The Medicine and Related Substances Act, 1965 (Act 101 of 1965) and its Regulations define the statutory requirements against which a proposed proprietary name shall be adjudged to be compliant or non-compliant.  Thereafter, and in addition, the name is tested against the proposition that it may directly or indirectly pose public health or safety concerns, or may be misleading and may thereby place patients or consumers at risk.


The naming policy of SAHPRA is intended to inform product selection, promote health, and protect the public in the safe and effective use of medicines, and how it contributes to the safety, quality and efficacy of the prescribing, dispensing, administration and usage of medicines by health care professionals and the public of South Africa.


The scheduling of medicines and products containing substances already listed in the Schedules as well as those substances not yet contained in the Schedules (new chemical entities) are normally managed as part of the medicine registration process.


Three broad types of applications are considered by SAHPRA:

  • applications for the registration of a medicine, which may include applications for the scheduling of a new chemical entity or applications for registration of a product containing a substance already listed in the Schedules (in accordance with such listing);
  • applications for re-scheduling a substance that has already been listed in the Schedules;
  • applications for listing a substance in the Schedules for prescribing by an authorised prescriber other than a medical practitioner or dentist.

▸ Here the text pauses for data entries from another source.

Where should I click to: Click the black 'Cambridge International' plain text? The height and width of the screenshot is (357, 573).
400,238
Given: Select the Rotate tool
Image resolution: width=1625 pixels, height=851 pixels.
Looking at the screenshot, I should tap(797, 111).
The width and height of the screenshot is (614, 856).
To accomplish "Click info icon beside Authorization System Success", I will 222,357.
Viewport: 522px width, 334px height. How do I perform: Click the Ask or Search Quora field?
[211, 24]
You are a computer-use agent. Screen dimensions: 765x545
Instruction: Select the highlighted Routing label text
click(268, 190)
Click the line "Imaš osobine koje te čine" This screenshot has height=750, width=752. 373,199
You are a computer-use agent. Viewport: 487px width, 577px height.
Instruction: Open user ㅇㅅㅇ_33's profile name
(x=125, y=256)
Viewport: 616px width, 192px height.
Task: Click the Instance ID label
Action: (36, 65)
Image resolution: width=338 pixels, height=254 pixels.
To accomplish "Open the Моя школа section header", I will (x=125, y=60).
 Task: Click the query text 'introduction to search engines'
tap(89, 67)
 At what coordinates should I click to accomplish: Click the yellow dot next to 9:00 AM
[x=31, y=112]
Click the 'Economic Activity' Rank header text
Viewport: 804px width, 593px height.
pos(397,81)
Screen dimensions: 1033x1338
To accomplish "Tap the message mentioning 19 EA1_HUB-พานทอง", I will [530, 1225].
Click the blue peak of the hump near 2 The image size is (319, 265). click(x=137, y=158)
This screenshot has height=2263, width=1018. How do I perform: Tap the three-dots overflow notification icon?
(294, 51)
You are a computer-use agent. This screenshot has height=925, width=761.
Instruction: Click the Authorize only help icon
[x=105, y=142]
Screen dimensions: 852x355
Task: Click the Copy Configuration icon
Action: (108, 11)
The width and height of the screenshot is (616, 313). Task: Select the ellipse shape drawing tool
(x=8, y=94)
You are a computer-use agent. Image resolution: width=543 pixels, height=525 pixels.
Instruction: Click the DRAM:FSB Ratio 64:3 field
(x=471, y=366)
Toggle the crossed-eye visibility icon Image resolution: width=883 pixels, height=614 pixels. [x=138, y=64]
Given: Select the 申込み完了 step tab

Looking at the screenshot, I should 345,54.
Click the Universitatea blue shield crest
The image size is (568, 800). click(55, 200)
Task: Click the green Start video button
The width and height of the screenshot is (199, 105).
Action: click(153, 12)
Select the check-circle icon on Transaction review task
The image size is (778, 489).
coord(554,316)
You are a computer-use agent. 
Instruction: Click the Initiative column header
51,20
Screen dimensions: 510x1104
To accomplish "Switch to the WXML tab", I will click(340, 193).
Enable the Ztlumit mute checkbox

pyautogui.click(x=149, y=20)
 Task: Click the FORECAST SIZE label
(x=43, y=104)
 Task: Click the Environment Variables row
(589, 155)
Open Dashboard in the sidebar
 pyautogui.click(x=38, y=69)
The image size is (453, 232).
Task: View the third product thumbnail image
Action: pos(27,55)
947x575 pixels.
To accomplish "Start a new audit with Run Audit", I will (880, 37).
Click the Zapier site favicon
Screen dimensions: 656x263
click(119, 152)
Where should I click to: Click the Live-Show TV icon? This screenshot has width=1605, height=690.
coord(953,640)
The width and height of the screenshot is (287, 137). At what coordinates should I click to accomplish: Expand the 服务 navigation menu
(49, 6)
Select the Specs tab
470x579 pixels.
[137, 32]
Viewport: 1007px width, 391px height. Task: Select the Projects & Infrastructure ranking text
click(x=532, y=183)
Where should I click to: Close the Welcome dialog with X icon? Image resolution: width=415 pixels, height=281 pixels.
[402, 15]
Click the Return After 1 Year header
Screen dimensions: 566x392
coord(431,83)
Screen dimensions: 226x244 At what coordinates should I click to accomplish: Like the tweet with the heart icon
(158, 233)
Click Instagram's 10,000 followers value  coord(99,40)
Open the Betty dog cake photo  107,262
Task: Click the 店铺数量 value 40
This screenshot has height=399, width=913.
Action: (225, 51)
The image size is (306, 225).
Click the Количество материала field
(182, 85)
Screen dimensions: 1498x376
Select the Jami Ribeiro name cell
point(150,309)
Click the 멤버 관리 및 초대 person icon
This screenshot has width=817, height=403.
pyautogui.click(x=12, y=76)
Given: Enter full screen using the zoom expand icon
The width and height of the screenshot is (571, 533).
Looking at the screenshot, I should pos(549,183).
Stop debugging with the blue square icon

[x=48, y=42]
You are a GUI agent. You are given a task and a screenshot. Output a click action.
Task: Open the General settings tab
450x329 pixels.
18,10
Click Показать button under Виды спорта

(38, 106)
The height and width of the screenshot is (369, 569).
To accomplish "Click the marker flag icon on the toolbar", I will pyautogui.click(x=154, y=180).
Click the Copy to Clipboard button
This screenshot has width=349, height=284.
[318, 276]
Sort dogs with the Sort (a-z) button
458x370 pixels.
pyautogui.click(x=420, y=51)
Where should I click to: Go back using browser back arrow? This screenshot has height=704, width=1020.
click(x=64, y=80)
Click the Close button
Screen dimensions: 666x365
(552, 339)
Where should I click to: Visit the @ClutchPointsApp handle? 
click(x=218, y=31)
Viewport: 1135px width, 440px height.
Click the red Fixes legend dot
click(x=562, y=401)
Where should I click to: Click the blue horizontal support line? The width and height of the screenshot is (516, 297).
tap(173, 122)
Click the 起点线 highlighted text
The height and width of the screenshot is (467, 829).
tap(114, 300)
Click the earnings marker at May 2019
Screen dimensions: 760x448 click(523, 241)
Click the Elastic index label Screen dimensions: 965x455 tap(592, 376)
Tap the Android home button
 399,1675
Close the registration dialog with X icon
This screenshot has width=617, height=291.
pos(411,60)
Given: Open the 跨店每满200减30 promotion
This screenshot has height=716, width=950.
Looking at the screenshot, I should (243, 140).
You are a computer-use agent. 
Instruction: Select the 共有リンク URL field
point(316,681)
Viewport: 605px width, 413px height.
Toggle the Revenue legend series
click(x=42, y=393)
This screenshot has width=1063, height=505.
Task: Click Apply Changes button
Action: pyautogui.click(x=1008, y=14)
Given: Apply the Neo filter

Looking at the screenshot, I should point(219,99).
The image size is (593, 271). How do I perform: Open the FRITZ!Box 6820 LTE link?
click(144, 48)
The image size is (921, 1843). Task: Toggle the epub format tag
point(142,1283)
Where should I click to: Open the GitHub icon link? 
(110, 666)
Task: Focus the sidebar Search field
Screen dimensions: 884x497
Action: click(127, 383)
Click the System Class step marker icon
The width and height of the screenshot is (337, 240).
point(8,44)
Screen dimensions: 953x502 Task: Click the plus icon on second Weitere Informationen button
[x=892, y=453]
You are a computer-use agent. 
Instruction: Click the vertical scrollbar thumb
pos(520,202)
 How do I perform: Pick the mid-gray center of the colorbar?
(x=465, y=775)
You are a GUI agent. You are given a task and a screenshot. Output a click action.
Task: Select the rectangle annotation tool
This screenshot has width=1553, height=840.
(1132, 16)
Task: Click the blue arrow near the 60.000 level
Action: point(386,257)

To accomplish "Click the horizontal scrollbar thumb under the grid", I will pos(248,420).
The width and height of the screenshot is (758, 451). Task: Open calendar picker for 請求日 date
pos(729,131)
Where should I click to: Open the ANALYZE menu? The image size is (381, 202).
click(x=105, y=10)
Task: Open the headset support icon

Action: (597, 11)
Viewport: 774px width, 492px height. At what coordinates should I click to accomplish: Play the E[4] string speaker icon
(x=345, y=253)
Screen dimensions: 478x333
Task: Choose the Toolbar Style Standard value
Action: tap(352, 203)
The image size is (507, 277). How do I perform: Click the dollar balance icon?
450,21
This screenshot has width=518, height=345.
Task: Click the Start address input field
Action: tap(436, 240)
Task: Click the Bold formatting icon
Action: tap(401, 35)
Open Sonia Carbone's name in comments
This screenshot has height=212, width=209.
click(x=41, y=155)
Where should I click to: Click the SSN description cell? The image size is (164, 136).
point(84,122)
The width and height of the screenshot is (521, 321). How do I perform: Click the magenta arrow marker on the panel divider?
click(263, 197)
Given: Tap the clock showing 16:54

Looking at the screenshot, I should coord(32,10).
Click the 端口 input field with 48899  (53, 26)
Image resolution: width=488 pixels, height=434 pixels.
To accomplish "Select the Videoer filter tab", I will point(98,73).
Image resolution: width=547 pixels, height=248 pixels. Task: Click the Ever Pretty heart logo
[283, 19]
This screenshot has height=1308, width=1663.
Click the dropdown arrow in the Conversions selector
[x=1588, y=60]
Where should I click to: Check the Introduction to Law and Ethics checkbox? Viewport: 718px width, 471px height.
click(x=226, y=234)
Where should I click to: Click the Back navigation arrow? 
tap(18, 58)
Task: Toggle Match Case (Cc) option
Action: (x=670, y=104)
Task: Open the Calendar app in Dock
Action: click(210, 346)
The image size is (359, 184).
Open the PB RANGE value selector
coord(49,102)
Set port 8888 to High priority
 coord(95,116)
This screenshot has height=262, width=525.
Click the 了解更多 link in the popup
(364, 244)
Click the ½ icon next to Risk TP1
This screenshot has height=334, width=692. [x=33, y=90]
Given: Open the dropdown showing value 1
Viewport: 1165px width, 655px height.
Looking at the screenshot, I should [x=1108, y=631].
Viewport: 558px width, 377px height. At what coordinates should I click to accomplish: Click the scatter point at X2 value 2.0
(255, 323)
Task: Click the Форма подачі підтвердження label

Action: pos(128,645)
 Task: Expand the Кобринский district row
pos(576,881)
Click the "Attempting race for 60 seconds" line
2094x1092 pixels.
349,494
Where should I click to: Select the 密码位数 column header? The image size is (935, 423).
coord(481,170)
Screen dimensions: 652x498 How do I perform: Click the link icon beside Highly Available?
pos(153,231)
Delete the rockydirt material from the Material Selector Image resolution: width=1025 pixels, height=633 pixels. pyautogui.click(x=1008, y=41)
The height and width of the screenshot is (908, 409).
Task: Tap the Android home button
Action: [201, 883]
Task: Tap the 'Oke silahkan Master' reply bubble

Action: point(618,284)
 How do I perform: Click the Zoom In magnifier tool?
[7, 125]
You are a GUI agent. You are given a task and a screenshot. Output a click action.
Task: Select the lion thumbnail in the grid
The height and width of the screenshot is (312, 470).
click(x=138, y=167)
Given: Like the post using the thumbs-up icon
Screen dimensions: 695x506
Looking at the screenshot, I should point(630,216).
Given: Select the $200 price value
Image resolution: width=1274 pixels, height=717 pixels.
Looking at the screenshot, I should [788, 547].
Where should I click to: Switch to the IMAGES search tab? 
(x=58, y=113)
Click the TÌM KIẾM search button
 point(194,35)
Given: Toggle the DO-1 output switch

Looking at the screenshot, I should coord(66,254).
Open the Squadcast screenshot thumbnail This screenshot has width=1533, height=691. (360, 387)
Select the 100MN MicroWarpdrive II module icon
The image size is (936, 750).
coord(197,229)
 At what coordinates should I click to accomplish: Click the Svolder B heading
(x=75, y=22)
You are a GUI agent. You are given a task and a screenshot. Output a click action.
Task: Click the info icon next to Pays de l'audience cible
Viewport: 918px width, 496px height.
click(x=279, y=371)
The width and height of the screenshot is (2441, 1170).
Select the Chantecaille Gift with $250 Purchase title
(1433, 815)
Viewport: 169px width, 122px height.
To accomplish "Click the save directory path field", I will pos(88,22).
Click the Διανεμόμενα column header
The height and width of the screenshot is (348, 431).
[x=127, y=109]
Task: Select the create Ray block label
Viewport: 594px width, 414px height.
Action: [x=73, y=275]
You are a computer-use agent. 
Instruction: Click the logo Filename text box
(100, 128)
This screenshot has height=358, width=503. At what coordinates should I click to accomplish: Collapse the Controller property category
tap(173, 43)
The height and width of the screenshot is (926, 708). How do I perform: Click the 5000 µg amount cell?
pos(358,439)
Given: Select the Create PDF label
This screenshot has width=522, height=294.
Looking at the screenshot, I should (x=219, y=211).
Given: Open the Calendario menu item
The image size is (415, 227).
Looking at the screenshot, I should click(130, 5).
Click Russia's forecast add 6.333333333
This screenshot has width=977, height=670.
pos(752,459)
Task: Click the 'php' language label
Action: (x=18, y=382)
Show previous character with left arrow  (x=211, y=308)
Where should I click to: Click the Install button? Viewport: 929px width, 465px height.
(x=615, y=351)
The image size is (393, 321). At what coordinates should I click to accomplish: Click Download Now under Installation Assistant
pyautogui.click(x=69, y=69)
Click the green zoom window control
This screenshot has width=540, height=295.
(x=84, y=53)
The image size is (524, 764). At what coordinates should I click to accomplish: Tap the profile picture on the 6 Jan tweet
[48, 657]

In terms of the Medicines Act, a ‘Scheduled substance’ is defined as follows: “means any medicine or other substance prescribed by the Minister under section 22A”. Section 22A(2) empowers the Minister of Health “on the recommendation of SAHPRA”, to make the Schedules referred to in that section, Section 37A also empowers the Minister, again on the recommendation of SAHPRA, to amend the Schedules by notice in the Government Gazette.  The official Schedules shall therefore always be those that have been published in the Government Gazette or amended by subsequent notice in the Gazette. All medicines are subject to a scheduling process on the basis of the substances (active pharmaceutical ingredients) they contain.


The primary consideration in scheduling a substance is its safety profile, in relation to the therapeutic indications for its use. Substances may be listed in one or more of eight Schedules.


However, substances may also be listed in more than one Schedule, based on dosage form, route of administration, strength, indication, dose, duration of treatment or a combination of these factors.  Where a substance or medicine has been listed in more than one Schedule, the other Schedule(s) in which it is listed is/are indicated in parentheses after the inscription in a particular Schedule.  Where exceptions are included in an entry, these have been emphasised by printing the word ―except in bold type.